# best AMD 990FX motherboard for Bulldozer?



## erek (Oct 22, 2011)

i currently have an asus m4a89gtd pro usb3, but the bios doesn't yet support the Revision B2 retail release of the AMD FX processor, so i have to either wait for a new release bios or upgrade my motherboard...

would it be worth upgrading my motherboard from the 890GX/SB850 to the 990FX/SB950, or should i just wait for the next bios release from my asus?

what board would you guys recommend?  Asus Crosshair V Formula, ASRock Fatal1ty 990FX Professional, or others?


----------



## TheLaughingMan (Oct 23, 2011)

Either of those are great choices. I do vote for the upgrade as your board is lacking in a few areas. Other than those two I would consider the GIGABYTE UD5 and UD7. The Asus Crosshair V is the king of the mountain for AMD though.


----------



## Volkszorn88 (Oct 23, 2011)

Definitely either the ASUS CHV or 990fx Fatal1ty


----------



## Damn_Smooth (Oct 23, 2011)

I would (and did) go with the Crosshair V. You might want to add the Sabretooth as an option though, that board is sweet too.


----------



## erek (Oct 23, 2011)

is it really worth the money to upgrade my motherboard though? and could you please be more specific on how my current board is lacking in a few areas?  (my system specifications are the current rig)


----------



## Rapidfire48 (Oct 23, 2011)

It wouldn't hurt it to upgrade. A better board can help performance over all.


----------



## erek (Oct 23, 2011)

i just wonder if Windows 7 will require a reinstall going from 890GX/SB850 -> 990FX/SB950?


----------



## erocker (Oct 23, 2011)

Not worth the upgrade. By the time a new bios comes out for your board, then possibly think about upgrading your CPU. You really aren't missing out on anything.


----------



## erek (Oct 23, 2011)

erek said:


> i currently have an asus m4a89gtd pro usb3, but the bios doesn't yet support the Revision B2 retail release of the AMD FX processor, so i have to either wait for a new release bios or upgrade my motherboard...
> 
> would it be worth upgrading my motherboard from the 890GX/SB850 to the 990FX/SB950, or should i just wait for the next bios release from my asus?
> 
> what board would you guys recommend?  Asus Crosshair V Formula, ASRock Fatal1ty 990FX Professional, or others?





erocker said:


> Not worth the upgrade. By the time a new bios comes out for your board, then possibly think about upgrading your CPU. You really aren't missing out on anything.
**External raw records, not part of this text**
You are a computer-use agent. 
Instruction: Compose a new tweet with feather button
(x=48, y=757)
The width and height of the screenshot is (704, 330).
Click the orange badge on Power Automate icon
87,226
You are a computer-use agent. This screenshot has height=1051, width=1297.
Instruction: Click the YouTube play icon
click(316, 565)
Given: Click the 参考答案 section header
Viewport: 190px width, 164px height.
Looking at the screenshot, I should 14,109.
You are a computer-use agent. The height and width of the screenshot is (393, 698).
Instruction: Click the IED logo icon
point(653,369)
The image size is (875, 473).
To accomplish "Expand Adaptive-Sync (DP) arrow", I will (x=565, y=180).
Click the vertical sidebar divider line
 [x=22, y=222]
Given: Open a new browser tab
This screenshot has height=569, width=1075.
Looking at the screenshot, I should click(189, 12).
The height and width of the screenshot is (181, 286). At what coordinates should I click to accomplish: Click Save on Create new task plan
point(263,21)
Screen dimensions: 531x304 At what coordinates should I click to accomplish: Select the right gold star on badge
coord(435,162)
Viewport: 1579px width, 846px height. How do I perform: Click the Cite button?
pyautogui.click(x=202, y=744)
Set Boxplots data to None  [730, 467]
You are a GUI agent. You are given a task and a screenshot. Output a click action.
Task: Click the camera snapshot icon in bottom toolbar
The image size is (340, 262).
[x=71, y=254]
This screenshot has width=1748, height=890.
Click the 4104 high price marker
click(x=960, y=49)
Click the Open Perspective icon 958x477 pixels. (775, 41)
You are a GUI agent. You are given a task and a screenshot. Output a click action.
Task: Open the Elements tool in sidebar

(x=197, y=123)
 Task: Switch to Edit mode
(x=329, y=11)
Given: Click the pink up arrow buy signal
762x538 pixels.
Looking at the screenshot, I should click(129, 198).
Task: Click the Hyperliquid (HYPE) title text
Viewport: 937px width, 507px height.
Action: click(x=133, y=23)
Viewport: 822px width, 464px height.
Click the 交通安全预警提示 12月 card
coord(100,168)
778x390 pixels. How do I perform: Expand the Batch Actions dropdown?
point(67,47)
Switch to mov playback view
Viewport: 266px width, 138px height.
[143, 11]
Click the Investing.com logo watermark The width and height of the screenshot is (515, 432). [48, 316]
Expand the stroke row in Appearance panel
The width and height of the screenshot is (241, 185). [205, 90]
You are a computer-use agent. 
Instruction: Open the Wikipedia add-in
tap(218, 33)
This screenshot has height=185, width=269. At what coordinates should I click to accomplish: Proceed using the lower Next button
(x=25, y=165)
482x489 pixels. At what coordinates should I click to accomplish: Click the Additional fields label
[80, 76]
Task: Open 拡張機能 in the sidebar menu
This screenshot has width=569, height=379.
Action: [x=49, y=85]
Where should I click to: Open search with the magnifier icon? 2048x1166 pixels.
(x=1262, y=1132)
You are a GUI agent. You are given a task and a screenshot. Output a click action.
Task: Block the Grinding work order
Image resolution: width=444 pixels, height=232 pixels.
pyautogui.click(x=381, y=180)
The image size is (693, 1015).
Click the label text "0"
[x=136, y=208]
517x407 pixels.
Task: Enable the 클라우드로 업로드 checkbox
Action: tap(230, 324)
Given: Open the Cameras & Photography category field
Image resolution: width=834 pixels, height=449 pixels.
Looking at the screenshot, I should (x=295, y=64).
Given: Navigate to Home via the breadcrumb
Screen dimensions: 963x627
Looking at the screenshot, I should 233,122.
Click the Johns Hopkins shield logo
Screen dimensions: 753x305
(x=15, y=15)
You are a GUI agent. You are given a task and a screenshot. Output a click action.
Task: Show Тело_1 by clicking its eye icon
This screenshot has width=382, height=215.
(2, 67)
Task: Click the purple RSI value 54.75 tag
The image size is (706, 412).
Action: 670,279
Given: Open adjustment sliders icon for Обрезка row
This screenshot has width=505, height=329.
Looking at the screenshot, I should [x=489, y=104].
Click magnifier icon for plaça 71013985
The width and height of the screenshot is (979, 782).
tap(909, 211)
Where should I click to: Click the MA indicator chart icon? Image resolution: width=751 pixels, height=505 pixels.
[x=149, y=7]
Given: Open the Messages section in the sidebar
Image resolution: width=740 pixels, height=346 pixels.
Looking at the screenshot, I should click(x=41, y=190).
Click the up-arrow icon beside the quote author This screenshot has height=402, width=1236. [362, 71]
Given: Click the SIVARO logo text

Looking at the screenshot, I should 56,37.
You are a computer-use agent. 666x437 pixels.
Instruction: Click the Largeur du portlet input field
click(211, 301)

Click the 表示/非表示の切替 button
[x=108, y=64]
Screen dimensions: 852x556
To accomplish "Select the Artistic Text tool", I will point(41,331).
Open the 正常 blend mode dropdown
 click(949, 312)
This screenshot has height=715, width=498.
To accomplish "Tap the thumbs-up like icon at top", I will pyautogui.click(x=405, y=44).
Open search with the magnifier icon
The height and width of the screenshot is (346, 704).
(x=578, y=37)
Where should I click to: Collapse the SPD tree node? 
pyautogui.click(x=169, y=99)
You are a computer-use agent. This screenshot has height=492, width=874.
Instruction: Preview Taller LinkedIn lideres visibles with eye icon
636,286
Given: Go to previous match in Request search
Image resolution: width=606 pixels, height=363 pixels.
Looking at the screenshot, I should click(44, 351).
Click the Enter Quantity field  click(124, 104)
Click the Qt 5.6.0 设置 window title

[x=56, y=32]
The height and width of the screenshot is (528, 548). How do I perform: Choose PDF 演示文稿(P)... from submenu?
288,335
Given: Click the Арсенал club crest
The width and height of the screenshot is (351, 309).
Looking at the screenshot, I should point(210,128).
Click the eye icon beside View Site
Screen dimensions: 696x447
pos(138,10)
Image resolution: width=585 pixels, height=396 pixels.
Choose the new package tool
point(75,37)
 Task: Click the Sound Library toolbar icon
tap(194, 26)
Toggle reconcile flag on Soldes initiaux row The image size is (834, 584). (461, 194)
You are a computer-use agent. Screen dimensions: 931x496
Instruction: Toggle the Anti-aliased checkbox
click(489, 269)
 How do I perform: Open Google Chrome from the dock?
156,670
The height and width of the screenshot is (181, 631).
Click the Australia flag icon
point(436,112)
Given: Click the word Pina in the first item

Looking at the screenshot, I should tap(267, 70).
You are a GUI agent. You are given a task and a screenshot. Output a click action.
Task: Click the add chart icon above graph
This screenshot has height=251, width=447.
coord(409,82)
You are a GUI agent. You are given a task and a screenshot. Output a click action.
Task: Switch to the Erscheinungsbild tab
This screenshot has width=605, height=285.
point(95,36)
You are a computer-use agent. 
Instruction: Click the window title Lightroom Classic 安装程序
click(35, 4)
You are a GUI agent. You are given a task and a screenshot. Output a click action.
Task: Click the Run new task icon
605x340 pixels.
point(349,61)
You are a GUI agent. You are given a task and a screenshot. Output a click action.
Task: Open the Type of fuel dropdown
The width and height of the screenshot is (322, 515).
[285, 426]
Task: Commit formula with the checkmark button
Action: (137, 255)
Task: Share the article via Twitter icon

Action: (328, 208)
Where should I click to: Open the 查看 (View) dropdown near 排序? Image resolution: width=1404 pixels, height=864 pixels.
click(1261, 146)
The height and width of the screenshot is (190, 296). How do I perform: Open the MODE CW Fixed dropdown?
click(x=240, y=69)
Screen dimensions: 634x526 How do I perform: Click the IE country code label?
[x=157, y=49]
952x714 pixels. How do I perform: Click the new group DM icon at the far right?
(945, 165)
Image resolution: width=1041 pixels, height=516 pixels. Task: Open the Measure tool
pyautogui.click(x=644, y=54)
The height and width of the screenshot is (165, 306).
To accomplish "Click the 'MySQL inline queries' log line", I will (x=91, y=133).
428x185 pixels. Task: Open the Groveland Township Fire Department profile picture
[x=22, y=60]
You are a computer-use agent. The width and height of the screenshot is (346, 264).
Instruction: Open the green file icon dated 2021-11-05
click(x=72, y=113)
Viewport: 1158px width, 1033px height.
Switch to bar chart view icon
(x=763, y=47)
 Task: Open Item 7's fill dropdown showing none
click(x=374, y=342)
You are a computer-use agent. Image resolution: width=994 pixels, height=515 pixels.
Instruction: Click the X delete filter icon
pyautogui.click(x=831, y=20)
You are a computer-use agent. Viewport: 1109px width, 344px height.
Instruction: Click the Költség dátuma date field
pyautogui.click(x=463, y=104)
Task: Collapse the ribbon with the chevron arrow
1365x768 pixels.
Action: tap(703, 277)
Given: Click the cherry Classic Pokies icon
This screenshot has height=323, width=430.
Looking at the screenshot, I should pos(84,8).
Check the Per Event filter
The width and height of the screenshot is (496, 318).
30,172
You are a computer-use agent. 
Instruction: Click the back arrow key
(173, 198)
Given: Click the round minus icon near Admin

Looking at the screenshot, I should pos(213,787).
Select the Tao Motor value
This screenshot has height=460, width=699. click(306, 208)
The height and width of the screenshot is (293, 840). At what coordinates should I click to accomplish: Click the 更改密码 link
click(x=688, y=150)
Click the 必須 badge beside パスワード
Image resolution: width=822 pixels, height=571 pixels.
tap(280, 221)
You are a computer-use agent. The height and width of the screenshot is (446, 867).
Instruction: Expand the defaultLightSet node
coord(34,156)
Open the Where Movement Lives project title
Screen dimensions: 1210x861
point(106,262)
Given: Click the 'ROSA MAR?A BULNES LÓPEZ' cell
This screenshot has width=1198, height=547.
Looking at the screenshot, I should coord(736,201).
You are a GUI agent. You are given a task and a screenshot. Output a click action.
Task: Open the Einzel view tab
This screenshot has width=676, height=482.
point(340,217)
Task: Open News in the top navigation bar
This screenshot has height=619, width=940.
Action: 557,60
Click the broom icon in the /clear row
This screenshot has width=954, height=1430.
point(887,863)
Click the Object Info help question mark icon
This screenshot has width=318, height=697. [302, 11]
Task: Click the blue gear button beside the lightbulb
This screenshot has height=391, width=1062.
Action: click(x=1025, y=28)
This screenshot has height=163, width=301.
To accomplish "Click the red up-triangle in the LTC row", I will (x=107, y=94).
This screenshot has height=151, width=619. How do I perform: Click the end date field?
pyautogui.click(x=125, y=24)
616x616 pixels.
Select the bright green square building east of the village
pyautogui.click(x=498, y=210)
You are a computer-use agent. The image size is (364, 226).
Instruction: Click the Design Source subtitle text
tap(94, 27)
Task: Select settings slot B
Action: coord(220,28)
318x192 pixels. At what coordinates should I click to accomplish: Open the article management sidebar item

well i already have the AMD FX 8120 in hand


----------



## Goodman (Oct 23, 2011)

Not worth spending more money IMO


erek said:


> well i already have the AMD FX 8120 in hand



Sorry! to hear that... even less worth spending
You should have gone with PIIx6 & keep your board that would be worth little money spend


----------



## erek (Oct 23, 2011)

Goodman said:


> Not worth spending more money IMO
> 
> 
> Sorry! to hear that... even less worth spending



yeah, i pre-ordered prior to launch and didn't know that the chip wouldn't work with my 890GX/SB850 Asus board because the Bulldozer bios for it was made for non-final revisions, so i have to wait for a newer bios to support Revision B2/retail Bulldozer


it did come in a nice metal tin can though... @ http://www.youtube.com/watch?v=mP2xKQJJ3is


----------



## Deleted member 67555 (Oct 23, 2011)

Does your board have the black socket or the white socket?
I thought the boards with the black socket were the only boards that would work and that the BIOS was already released for it...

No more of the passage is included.